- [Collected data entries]

********************

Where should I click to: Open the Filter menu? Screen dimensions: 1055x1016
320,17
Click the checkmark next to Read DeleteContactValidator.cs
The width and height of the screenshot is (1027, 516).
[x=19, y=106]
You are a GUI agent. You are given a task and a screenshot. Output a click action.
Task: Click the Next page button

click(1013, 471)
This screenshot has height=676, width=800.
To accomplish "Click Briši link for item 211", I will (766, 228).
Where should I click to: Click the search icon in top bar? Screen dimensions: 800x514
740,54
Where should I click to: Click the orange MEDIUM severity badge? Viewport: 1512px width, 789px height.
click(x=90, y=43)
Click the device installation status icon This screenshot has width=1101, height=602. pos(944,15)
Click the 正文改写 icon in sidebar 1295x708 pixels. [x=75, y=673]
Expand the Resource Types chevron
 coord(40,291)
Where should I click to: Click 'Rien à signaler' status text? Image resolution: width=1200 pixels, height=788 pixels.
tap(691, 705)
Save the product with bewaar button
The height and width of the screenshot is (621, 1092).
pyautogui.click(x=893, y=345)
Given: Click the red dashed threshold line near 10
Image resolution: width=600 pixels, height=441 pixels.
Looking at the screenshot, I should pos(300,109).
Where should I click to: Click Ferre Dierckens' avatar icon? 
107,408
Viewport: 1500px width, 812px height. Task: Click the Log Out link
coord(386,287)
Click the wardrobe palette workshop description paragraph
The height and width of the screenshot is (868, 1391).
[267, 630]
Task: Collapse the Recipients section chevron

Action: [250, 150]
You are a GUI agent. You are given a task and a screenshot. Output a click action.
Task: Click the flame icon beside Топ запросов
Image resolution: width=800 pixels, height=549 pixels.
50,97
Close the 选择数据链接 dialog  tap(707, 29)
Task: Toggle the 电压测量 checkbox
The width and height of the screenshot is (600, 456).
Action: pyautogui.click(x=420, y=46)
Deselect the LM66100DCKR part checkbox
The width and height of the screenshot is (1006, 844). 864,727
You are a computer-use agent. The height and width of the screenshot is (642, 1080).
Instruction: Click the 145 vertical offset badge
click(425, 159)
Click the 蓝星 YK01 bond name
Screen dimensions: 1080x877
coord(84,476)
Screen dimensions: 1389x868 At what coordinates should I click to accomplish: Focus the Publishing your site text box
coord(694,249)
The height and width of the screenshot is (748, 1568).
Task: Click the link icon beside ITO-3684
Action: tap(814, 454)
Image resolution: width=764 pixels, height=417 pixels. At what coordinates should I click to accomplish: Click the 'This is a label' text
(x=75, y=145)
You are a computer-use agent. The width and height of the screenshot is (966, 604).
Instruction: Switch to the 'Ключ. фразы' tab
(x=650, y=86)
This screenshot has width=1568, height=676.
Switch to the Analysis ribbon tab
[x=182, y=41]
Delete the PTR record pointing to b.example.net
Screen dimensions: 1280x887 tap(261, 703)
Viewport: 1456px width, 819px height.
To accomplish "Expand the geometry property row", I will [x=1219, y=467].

********************

- [Prompt]
The string "computer" appears on some lines of the data above; report how many such lines there are, as a bare number.

- [Result of this task]
2